(Task directions): Please write out the data below word for word, leaving out the pictures.

------------------------------------------------------------------------

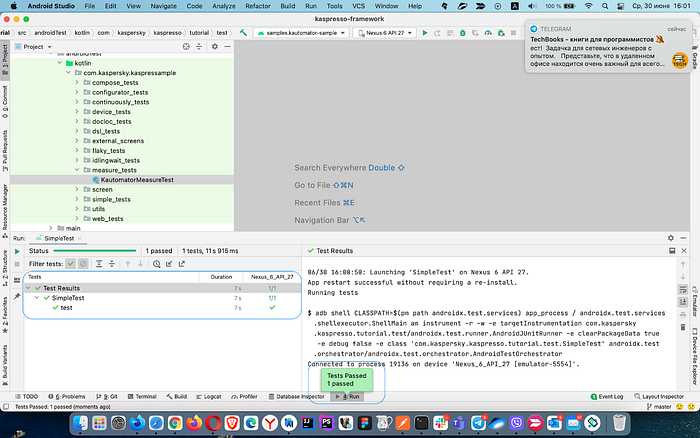Image resolution: width=700 pixels, height=438 pixels.
Task: Click the clear console trash icon
Action: [683, 328]
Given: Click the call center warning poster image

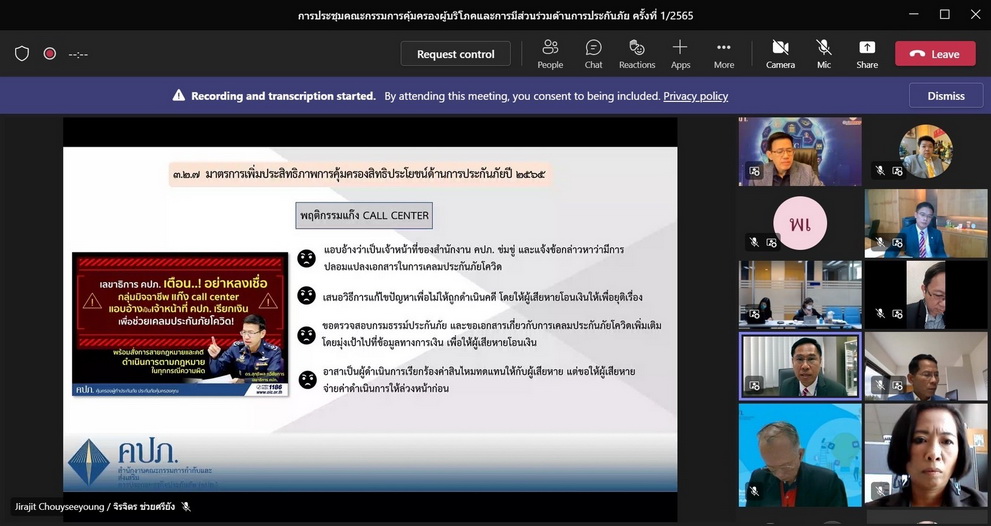Looking at the screenshot, I should click(180, 324).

------------------------------------------------------------------------

(Final result):
Image resolution: width=700 pixels, height=438 pixels.
Task: Click the clear console trash icon
Action: [683, 328]
Given: Click the call center warning poster image

Looking at the screenshot, I should click(180, 324).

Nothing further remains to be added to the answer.